Bank security consultant Clint Armstrong, who has worked as vice president of corporate security for both Bank of America and SunTrust, agrees with the way that Sterling Bank has decided to implement the policy

"It's not worth getting into a big argument over," he said. "The bad guy who is intending to do harm or intending to rob the bank is probably going to leave. Even with people doing check fraud, they're probably going to leave, so it's a great deterrent."

Armstrong added that banks may also want to think about employing greeters, who could ask customers to remove hats or sunglasses, rather than leave that responsibility to tellers alone.

To date, Harris said that Sterling Bank has only received a few complaints about the policy and added that most of their longtime customers understand the need for the change.

According to Bill W. Thompson, security consultant and trainer for the National Association for Bank Security, one of the most common problems with instituting these types of policies is being able to make them apply to everyone, no matter how long they've been a loyal customer.

"One of the difficulties we've faced with these policies is when good customers, who are well known to the employees and who have been coming in for years and are comfortable wearing their hat or sunglasses, get told to take them off," he said. "The problem you are dealing with is if you don't apply it to everyone whether you know the customer or not, is the issue of someone claiming that it is unfair, you're discriminated against a particular group and so forth."
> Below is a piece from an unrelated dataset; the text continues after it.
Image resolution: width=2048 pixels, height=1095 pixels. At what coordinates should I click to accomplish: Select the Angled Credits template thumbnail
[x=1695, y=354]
Another thing that Thompson says banks need to consider when they implement this policy is employee training.

"When we teach robbery training, one of things we really focus on is safety. We tell the employees don't say or do anything that you think may alienate the robber," he said. "At the point you ask him 'please remove your hat and sunglasses' you don't' know if he's a robber or not. If he becomes the least bit hostile about it or is argumentative, we don't want to push him from the standpoint if he is a robber, we don't want him to hurt anyone. Through the whole process, the most important thing we tell them is that the safety of employees and customers is the number one priority. "
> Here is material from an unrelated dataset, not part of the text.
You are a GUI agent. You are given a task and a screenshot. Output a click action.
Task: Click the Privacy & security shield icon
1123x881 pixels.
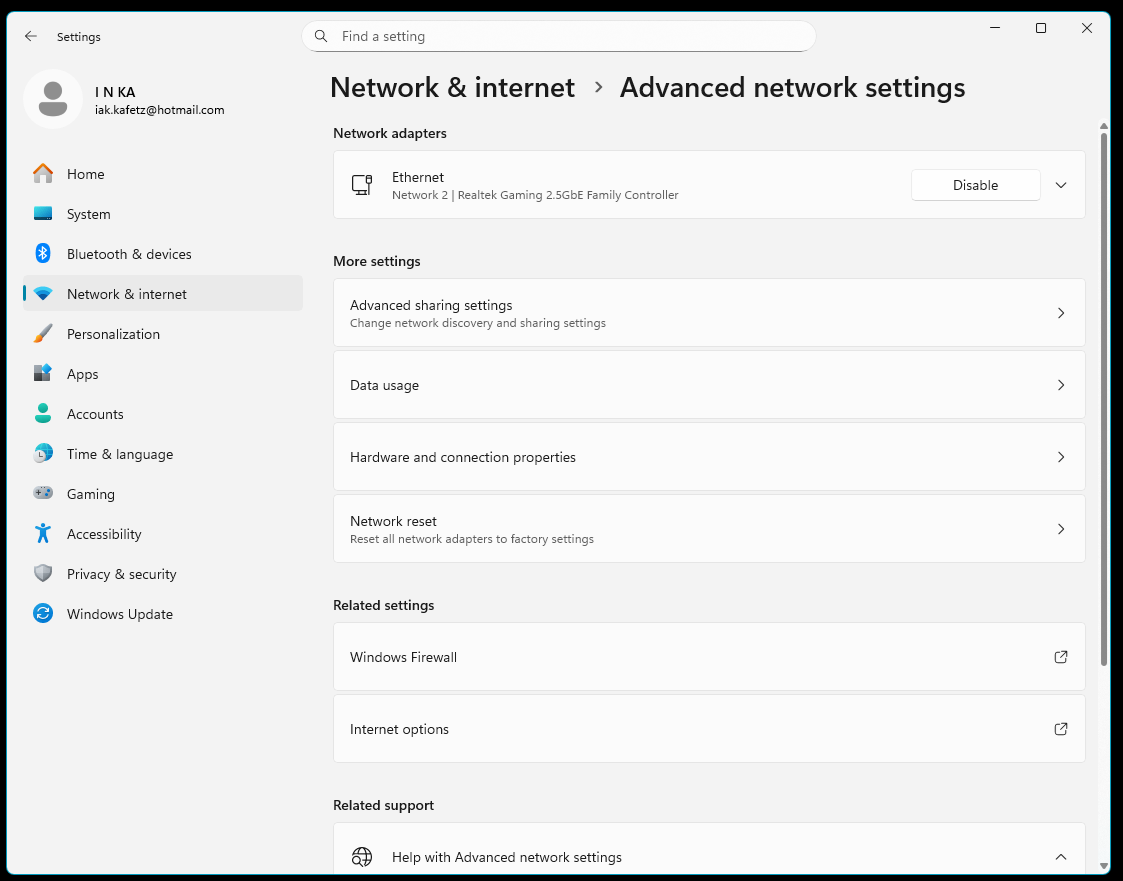(x=43, y=574)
Rather that instituting polices like this, however, Armstrong said that some people in the bank security sector have begun looking at new ways to mount surveillance cameras in which hats and sunglasses would no longer give robbers an advantage when it comes to hiding their identity

"The ways that we have traditionally mounted cameras in bank have been high and shooting down. The bad guys have figured, if they were a baseball cap and don't look up, that you're not going to get a good face shot of them," he said. "One bank that I know of has started a program where they are actually placing the teller line cameras face high, shooting them directly in the face instead of putting them on the wall behind and shooting down at an individual."
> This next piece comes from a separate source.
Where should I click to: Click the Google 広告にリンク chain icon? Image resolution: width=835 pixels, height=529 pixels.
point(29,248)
While it's all but impossible to determine how many robberies have been averted using the policy, Harris said that a man, who is believed to have robbed several banks in Texas, recently entered one of their branches and seemed to act suspiciously after an employee asked him to remove his hat and sunglasses.

"When we first looked at this policy, if it could stop one or two robberies we were all for it," Harris said. "We realize that it's not going to stop the overt robberies, where two or three people come in with guns, but 95 percent of robberies are still what we refer to as covert robberies, where they just come in with a note and don't want anybody to know they were there."